The researchers also showed that CT reporting was faster than RT-PCR test reporting. The mean delay for CT reports was three times shorter than for RT-PCR results (187 ± 148 minutes versus 573 ± 327 minutes, p < 0.0001). They noted that interreader reproducibility was very good with a kappa of 0.86.

"Even if real-time RT-PCR is the fastest available viral detection method, chest CT clearly outperforms the RT-PCR in terms of delay to report the presence of COVID-19 infection. In our study, the delay between the request by the emergency department and the validation of the report was three times longer for the virological test than for chest CT," the authors wrote.

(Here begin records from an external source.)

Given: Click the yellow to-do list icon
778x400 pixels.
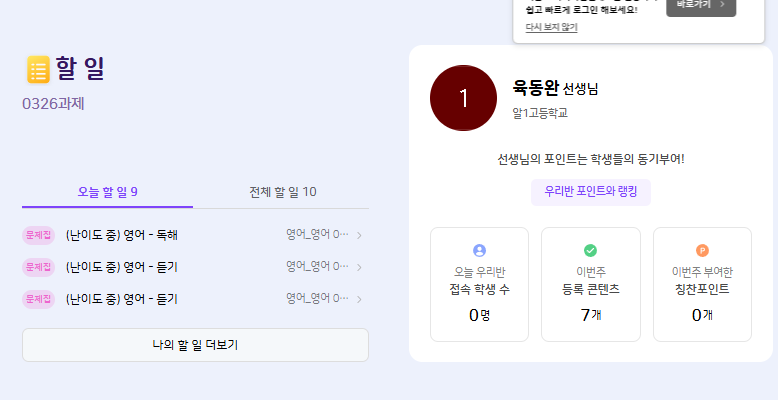Looking at the screenshot, I should [x=38, y=69].
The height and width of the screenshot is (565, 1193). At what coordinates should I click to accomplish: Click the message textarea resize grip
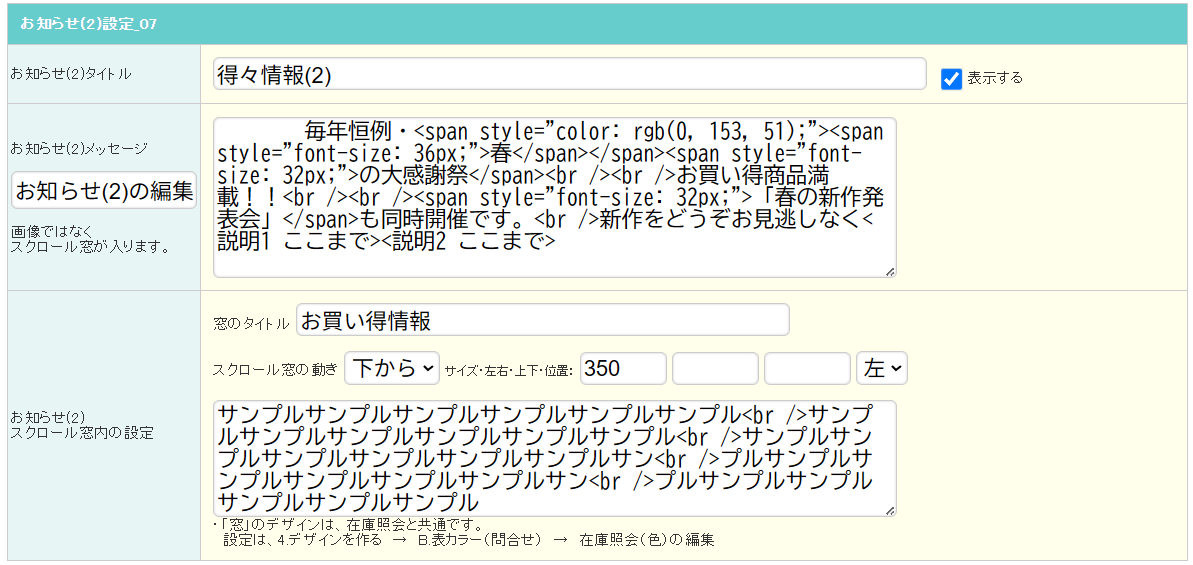[x=890, y=271]
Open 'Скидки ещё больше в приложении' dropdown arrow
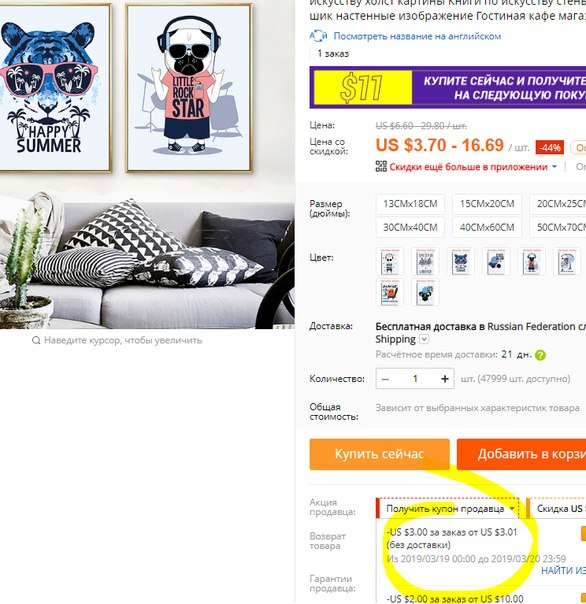The height and width of the screenshot is (604, 586). click(554, 167)
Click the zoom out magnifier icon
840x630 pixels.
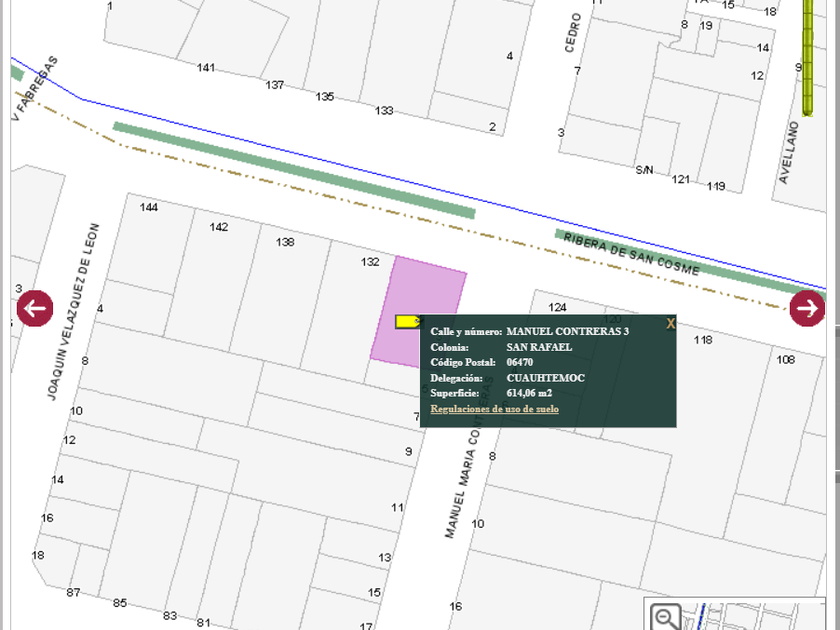[664, 616]
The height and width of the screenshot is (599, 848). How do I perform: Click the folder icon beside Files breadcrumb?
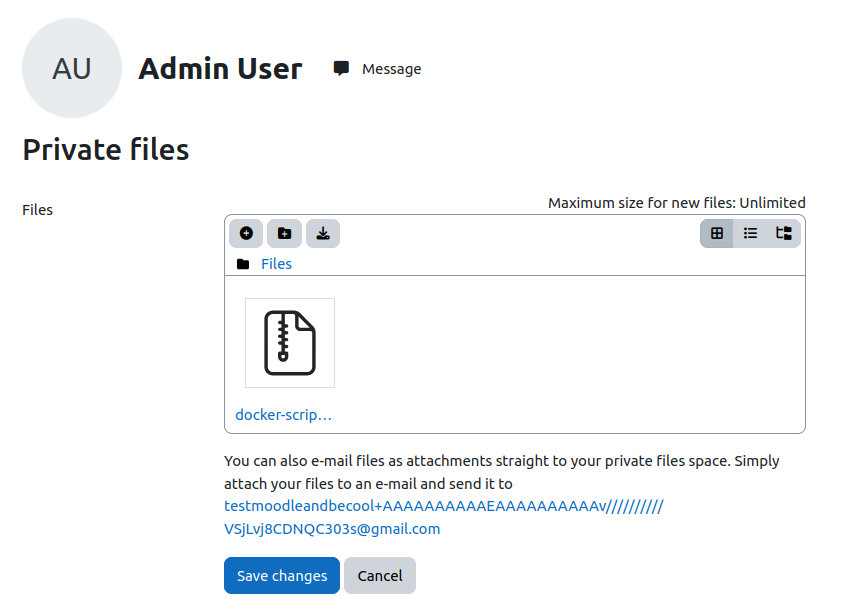[243, 264]
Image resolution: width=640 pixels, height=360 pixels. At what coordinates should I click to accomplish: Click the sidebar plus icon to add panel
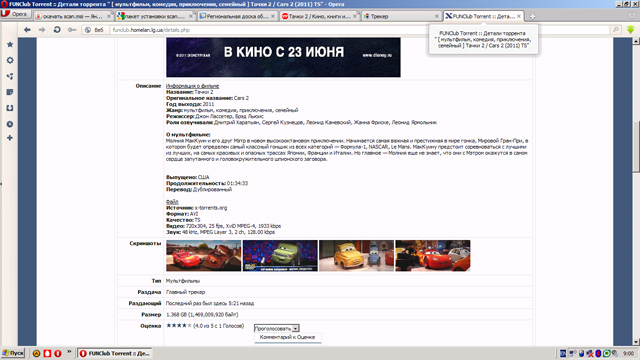[10, 138]
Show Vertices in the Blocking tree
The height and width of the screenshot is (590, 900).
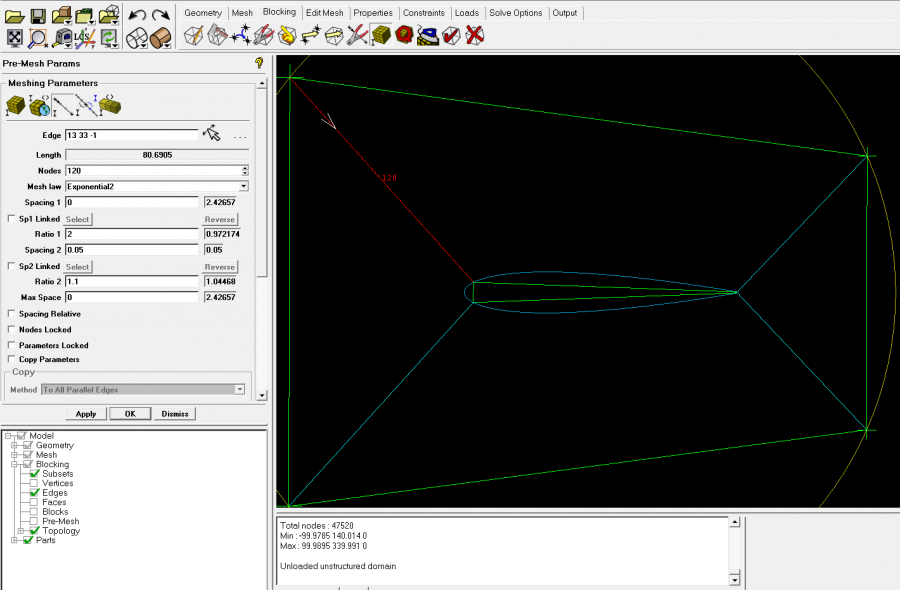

They stated that in the "Surely COVID+" scans, chest CT accuracy reached 88.9% with a sensitivity and specificity of 90.2% and 88%, respectively, making it a reliable tool to use for triage. Factoring in the difference in reporting delays and the NPV and PPV values, the authors urged the use of the chest CT to orient patients. In the current epidemic phase, suspected positive patients could then wait in an isolated room in the COVID+ unit for the final virological test result.

"As the NPV is not equal to 100%, we consider that the probability of orienting a positive patient toward the COVID− unit is high and the risk of contaminating other patients is important. As a result, for patients that are negative according to chest CT, we suggest that they wait in the emergency department until the results of the virological test are available and then be oriented toward the COVID− or COVID+ units accordingly," the researchers said.

The scanning parameters included a mean tube voltage of 119.3 ± 11.9 kVp (range: 80-140 kVp), and mean slice thickness of 2.3 ± 0.8 mm (range: 0.6-3 mm). Mean volumetric computed tomography dose index (CTDIvol) and mean dose length product (DLP) were 9.71 ± 4.39 mGy (range: 2.8-33.9 mGy) and 387.4 ± 223.6 mGy-cm (range: 104.9-1903 mGy-cm), respectively.

Structured reports

In other news, an Italian team has released a consensus document about structured reporting of chest CT in COVID-19 pneumonia.

"The proposed structured report could be of help both for expert radiologists and for the less experienced who are faced with the management of these patients," noted lead author Prof. Dr. Emanuele Neri, from the University of Pisa, and colleagues from the Italian Society of Medical and Interventional Radiology (SIRM).

"The structured report is conceived as a guideline, to recommend the key items/findings of chest CT in COVID-19 pneumonia," they explained in an open-access article published online by Insights into Imaging on 12 August.